How do state voter roll audits identify and verify suspected noncitizen registrants?
Executive summary
State voter-roll audits identify suspected noncitizen registrants primarily by matching state voter files against government databases — most commonly driver’s license records and the federal SAVE system — then alerting local election officials and the registrants so they can confirm citizenship or be removed after due-process steps [1] [2]. Results of recent audits show the scans flag very small numbers relative to total registrations and that manual follow-up and opportunities to prove citizenship are central to final determinations [3] [4].
1. How matches are generated: database cross-checks and the SAVE overhaul
Audits begin with automated comparisons: states run their voter files against state motor-vehicle databases and, increasingly, the Department of Homeland Security’s SAVE (Systematic Alien Verification for Entitlements) system, which was redesigned to permit bulk screening of voter records [2] [5] [6]. States report that SAVE provides verification information but does not itself adjudicate voter eligibility; agencies using SAVE must follow SAVE-required steps, including manual review and giving registrants opportunities to correct records before removal [1].

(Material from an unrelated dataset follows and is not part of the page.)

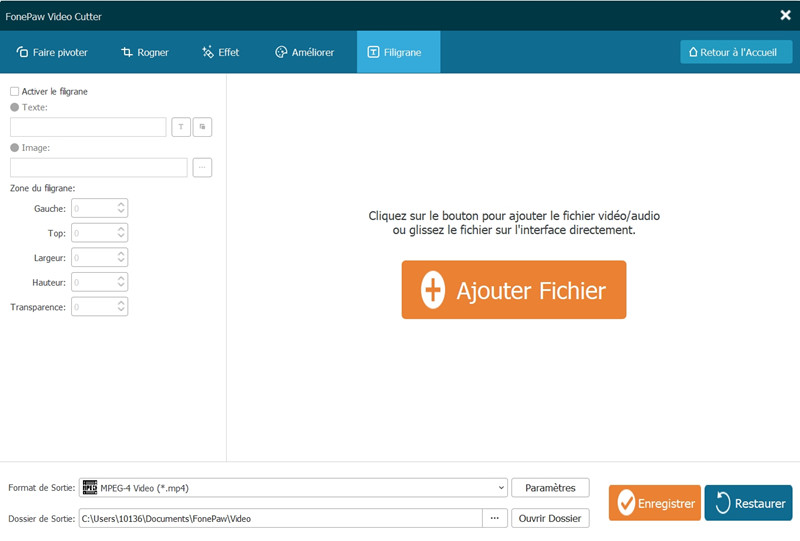Select the Améliorer tab

click(x=305, y=52)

2. The local role: notices, hearings and county-level investigations
When a match suggests noncitizenship, the state typically forwards names to county election officials who are statutorily tasked with notifying the registrant, allowing a response (often 30 days), accepting proof of citizenship, or scheduling hearings before any cancellation — procedures described in multiple states’ guidance and statutes [7] [8] [5]. Texas, for example, provides counties the flagged files to investigate and instructs counties to cancel registrations only after notice and failure to respond, and to reinstate anyone who produces acceptable proof [7] [9].
3. Manual verification and error correction reduce false positives
Audits routinely turn up mismatches caused by data errors, incomplete records, or administrative mistakes rather than intentional fraud; Utah’s statewide review validated over 99.5–99.9% of registrations and found only a single confirmed noncitizen who never voted, while hundreds of other flags reflected missing or incorrect information [3] [10] [4]. Federal SAVE guidance requires manual follow-up when responses are anything other than “U.S. citizen,” and several state reports note that many flagged people are later confirmed citizens after county review [1] [5].
4. Criminal referrals, prosecutions and political stakes
When audits conclude that a noncitizen actually voted, some states refer cases to prosecutors; Texas’s plan includes referring any deemed noncitizens who voted to the attorney general, and Georgia publicized referrals after its audit [7] [11]. These enforcement steps, and public releases of audit totals, have political consequences: proponents frame audits as protecting electoral integrity, while critics warn that aggressive use of federal databases and mass flagging can chill or disenfranchise eligible voters — a tension reported in state and national coverage [12] [9].
5. Limitations, safeguards and legal requirements
Federal SAVE rules and state statutes impose procedural safeguards: agencies cannot rely solely on SAVE to remove registrants, must permit appeals and corrections, and must provide notice and due process before cancellation [1]. Nonetheless, past audits have produced wrongful cancellations when notices were ignored or administrative practices were overbroad, prompting calls for transparency and careful manual review [9] [13].
6. What audits actually find and how to read the numbers
Empirical findings from recent state efforts show that confirmed noncitizen registrations are extremely rare compared to the size of voter rolls: Georgia reported a handful of confirmed noncitizens amid millions of registrants, Utah found one confirmed noncitizen after reviewing more than two million registrations, and Texas’s bulk SAVE match flagged thousands as “potential” noncitizens but left county investigations and manual verification to determine how many are truly ineligible [11] [3] [9]. That pattern underscores that initial matches are screening tools, not final judgments, and that accurate outcomes depend on careful human follow-up and legal protections [1] [8].